Estados Unidos ha comenzado a redefinir su política exterior no por capricho ideológico, sino porque el orden nacido después de la Guerra Fría ha dejado de ofrecerle seguridad y ventajas estratégicas. En el nuevo escenario, potencias emergentes disputan abiertamente su influencia. Las naciones no cambian de rumbo por discursos. Cambian cuando la realidad las obliga.
Durante más de tres décadas, la potencia norteamericana actuó bajo la premisa indiscutible de que el comercio global y la interdependencia económica, junto con las instituciones multilaterales, generarían estabilidad y convergencia política. Se creyó que el mercado suavizaría a los regímenes autoritarios y que la integración económica diluiría los conflictos ideológicos. Francis Fukuyama formuló esa idea en su “Fin de la historia”.
Pero ese supuesto ha quedado atrás. La realidad lo desmintió.
China no se convirtió en una democracia de mercado; se transformó en una potencia tecnológica autoritaria con ambiciones globales y una proyección mundial cada vez más agresiva. Rusia no se integró al orden liberal; reapareció como actor revisionista dispuesto a usar la fuerza. Por su parte, el crimen transnacional dejó de ser un problema policial para convertirse en un factor de desestabilización.
En este escenario, Estados Unidos transita hacia una doctrina distinta. No se trata de una formulación cerrada, sino de un conjunto de decisiones que apuntan en la misma dirección. Los acontecimientos recientes en Medio Oriente lo confirman. La acción militar coordinada entre Estados Unidos e Israel contra Irán responde a la nueva lógica de intervenir cuando se perciben amenazas directas al equilibrio estratégico y de preservar la credibilidad de la disuasión. No es una reedición de las intervenciones indiscriminadas del pasado, sino un uso selectivo del poder, apoyado en la capacidad real de acción.
Se pueden identificar cuatro líneas claras.
La primera es la recuperación de la soberanía productiva. Washington ha dejado de ver el libre comercio como un fin en sí mismo y lo subordina a la seguridad nacional. La reindustrialización, el control de las cadenas de suministro y la protección de sectores estratégicos se han convertido en decisiones de poder.
La segunda es la ampliación del concepto de seguridad. Migración irregular, narcotráfico, infraestructura crítica, tecnología y energía forman parte del mismo problema estratégico. La frontera ya no es sólo una línea territorial.

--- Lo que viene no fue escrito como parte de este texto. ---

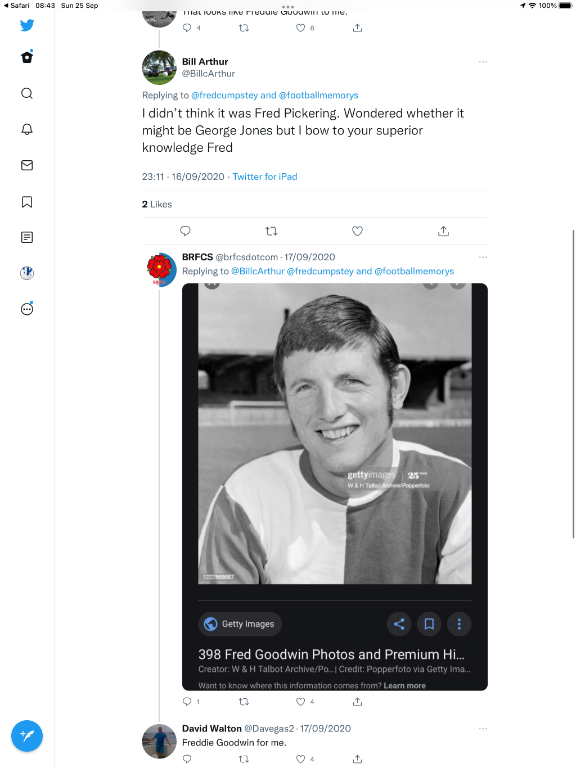Open the More menu in sidebar
This screenshot has height=768, width=576.
tap(27, 309)
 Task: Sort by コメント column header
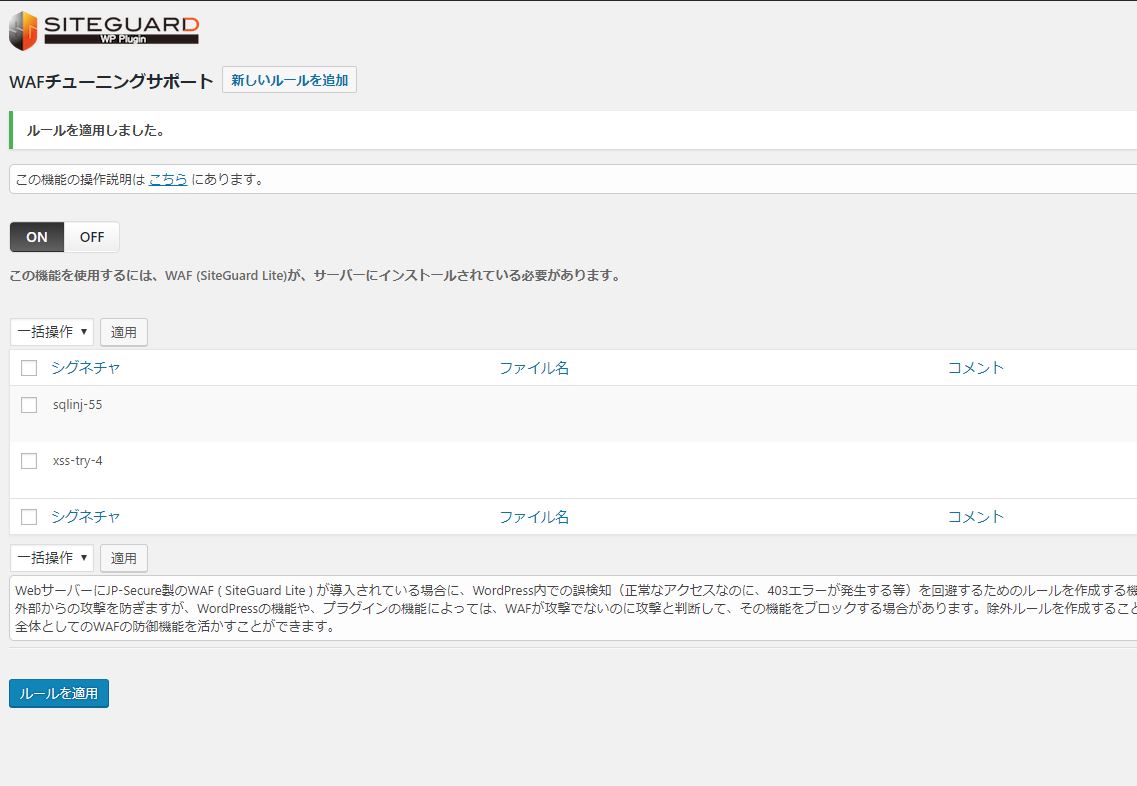pyautogui.click(x=975, y=368)
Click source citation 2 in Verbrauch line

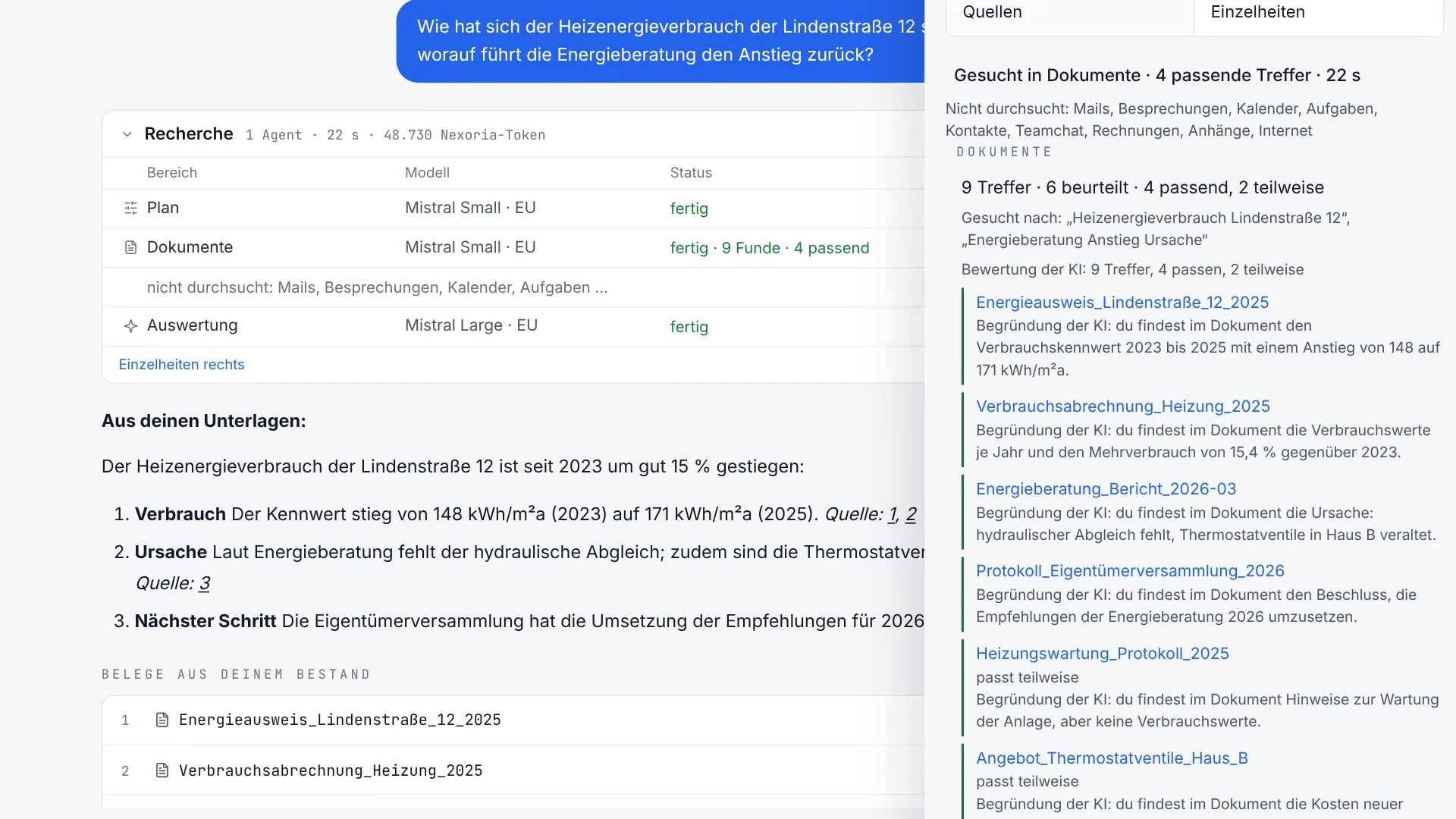click(x=911, y=514)
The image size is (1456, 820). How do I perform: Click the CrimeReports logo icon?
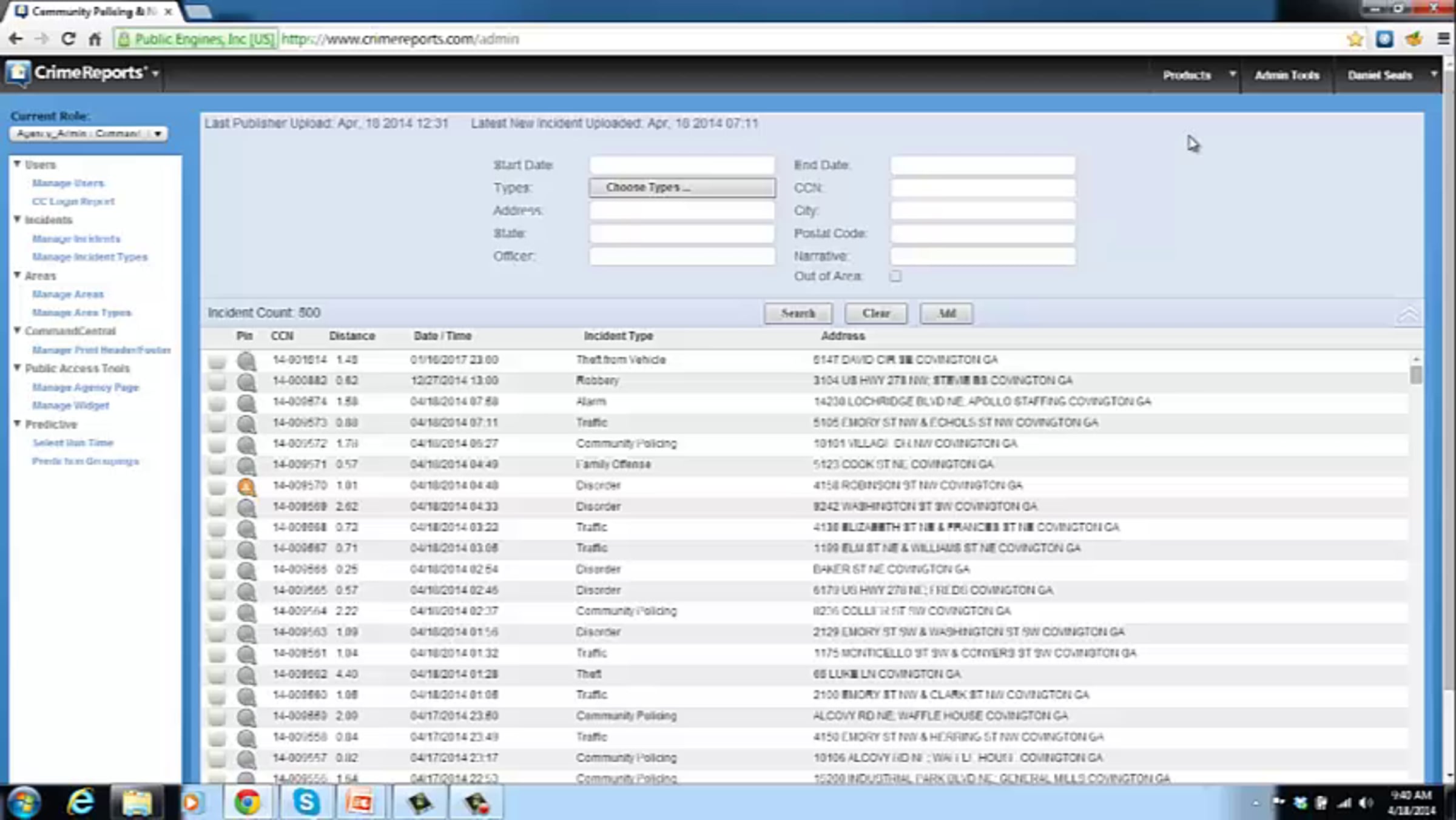click(x=18, y=73)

La tercera es la competencia estructural con China. No es una rivalidad ideológica clásica, sino una disputa por tecnología, recursos y cadenas de suministro. La seguridad energética, incluido el control de rutas estratégicas y de zonas clave de producción de petróleo y gas, vuelve a ocupar un lugar relevante dentro de ese tablero. Quien controle esos factores marcará el ritmo del siglo.
La cuarta es el reordenamiento del hemisferio occidental. América Latina vuelve a ser relevante por razones concretas: migración, narcotráfico, minerales críticos y presencia de potencias extrahemisféricas.
Este cambio tiene implicaciones directas para Bolivia.
El país deja de ser periférico. El narcotráfico, la debilidad institucional y la disputa por recursos estratégicos lo sitúan en una posición distinta. En la nueva lógica estadounidense, los países serán evaluados por tres variables: control territorial, estabilidad institucional y alineamiento estratégico.
Un Estado que no controla su territorio o tolera redes criminales deja de ser socio y pasa a convertirse en un problema.
Pero esta lógica también abre oportunidades. Un país con Estado de derecho, seguridad jurídica, reglas claras y estables, y justicia confiable puede convertirse en un buen socio estratégico.
La nueva doctrina estadounidense no es una cruzada moral. Es la respuesta de una potencia que ha comprendido que seguridad y producción vuelven a estar unidas y que, en determinados escenarios, puede traducirse en una demostración de poder, incluso con el uso directo de la fuerza.
El margen para la ambigüedad se ha agotado. Los países que no corrijan a tiempo sus debilidades o pretendan jugar a ambos lados terminarán asumiendo el precio de sus propias decisiones.
Hasta hace poco, Bolivia había optado por un alineamiento claro con uno de los bloques. Hoy, el restablecimiento de relaciones con Occidente sugiere un cambio de dirección.
Bolivia está en el momento preciso de definir qué lugar ocupar.